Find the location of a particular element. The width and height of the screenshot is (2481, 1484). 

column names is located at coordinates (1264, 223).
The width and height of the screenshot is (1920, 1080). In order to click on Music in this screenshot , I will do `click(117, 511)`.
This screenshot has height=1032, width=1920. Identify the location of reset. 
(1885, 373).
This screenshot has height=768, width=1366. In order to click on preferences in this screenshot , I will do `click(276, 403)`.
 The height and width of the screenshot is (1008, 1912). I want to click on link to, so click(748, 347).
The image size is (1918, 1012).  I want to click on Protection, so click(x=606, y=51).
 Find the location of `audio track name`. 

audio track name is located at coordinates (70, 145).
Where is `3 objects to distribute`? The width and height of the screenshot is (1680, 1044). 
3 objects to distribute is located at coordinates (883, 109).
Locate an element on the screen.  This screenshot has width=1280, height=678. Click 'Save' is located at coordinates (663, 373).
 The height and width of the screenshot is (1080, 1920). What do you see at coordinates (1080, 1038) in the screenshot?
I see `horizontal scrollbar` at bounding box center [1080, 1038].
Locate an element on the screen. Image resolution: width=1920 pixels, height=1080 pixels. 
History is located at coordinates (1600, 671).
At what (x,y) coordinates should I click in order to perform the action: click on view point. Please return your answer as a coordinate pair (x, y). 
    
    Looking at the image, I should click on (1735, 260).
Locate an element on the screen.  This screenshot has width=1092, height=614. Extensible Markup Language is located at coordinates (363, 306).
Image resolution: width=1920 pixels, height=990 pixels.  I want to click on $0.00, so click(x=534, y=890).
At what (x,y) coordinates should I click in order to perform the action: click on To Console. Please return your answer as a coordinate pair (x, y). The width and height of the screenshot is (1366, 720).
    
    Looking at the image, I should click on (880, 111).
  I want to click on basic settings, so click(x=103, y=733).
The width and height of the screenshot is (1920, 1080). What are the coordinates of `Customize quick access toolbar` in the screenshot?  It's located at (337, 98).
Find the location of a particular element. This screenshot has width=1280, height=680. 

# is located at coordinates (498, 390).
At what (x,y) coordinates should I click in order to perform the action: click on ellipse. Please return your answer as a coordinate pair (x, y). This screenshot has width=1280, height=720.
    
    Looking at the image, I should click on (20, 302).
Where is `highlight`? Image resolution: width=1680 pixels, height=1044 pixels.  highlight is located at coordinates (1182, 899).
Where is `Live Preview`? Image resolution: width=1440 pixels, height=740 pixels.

◆ Task to carry out
Rewrite every line of the listing above as a numbered list, omitting the blank lines.

◆ Output of the task
1. Find the location of a particular element. The width and height of the screenshot is (2481, 1484). 
2. column names is located at coordinates (1264, 223).
3. The width and height of the screenshot is (1920, 1080). In order to click on Music in this screenshot , I will do `click(117, 511)`.
4. This screenshot has height=1032, width=1920. Identify the location of reset. 
5. (1885, 373).
6. This screenshot has height=768, width=1366. In order to click on preferences in this screenshot , I will do `click(276, 403)`.
7.  The height and width of the screenshot is (1008, 1912). I want to click on link to, so click(748, 347).
8. The image size is (1918, 1012).  I want to click on Protection, so click(x=606, y=51).
9.  Find the location of `audio track name`. 
10. audio track name is located at coordinates (70, 145).
11. Where is `3 objects to distribute`? The width and height of the screenshot is (1680, 1044). 
12. 3 objects to distribute is located at coordinates (883, 109).
13. Locate an element on the screen.  This screenshot has width=1280, height=678. Click 'Save' is located at coordinates (663, 373).
14.  The height and width of the screenshot is (1080, 1920). What do you see at coordinates (1080, 1038) in the screenshot?
15. I see `horizontal scrollbar` at bounding box center [1080, 1038].
16. Locate an element on the screen. Image resolution: width=1920 pixels, height=1080 pixels. 
17. History is located at coordinates (1600, 671).
18. At what (x,y) coordinates should I click in order to perform the action: click on view point. Please return your answer as a coordinate pair (x, y). 
19.     Looking at the image, I should click on (1735, 260).
20. Locate an element on the screen.  This screenshot has width=1092, height=614. Extensible Markup Language is located at coordinates (363, 306).
21. Image resolution: width=1920 pixels, height=990 pixels.  I want to click on $0.00, so click(x=534, y=890).
22. At what (x,y) coordinates should I click in order to perform the action: click on To Console. Please return your answer as a coordinate pair (x, y). The width and height of the screenshot is (1366, 720).
23.     Looking at the image, I should click on (880, 111).
24.   I want to click on basic settings, so click(x=103, y=733).
25. The width and height of the screenshot is (1920, 1080). What are the coordinates of `Customize quick access toolbar` in the screenshot?  It's located at (337, 98).
26. Find the location of a particular element. This screenshot has width=1280, height=680. 
27. # is located at coordinates (498, 390).
28. At what (x,y) coordinates should I click in order to perform the action: click on ellipse. Please return your answer as a coordinate pair (x, y). This screenshot has width=1280, height=720.
29.     Looking at the image, I should click on (20, 302).
30. Where is `highlight`? Image resolution: width=1680 pixels, height=1044 pixels.  highlight is located at coordinates (1182, 899).
31. Where is `Live Preview`? Image resolution: width=1440 pixels, height=740 pixels.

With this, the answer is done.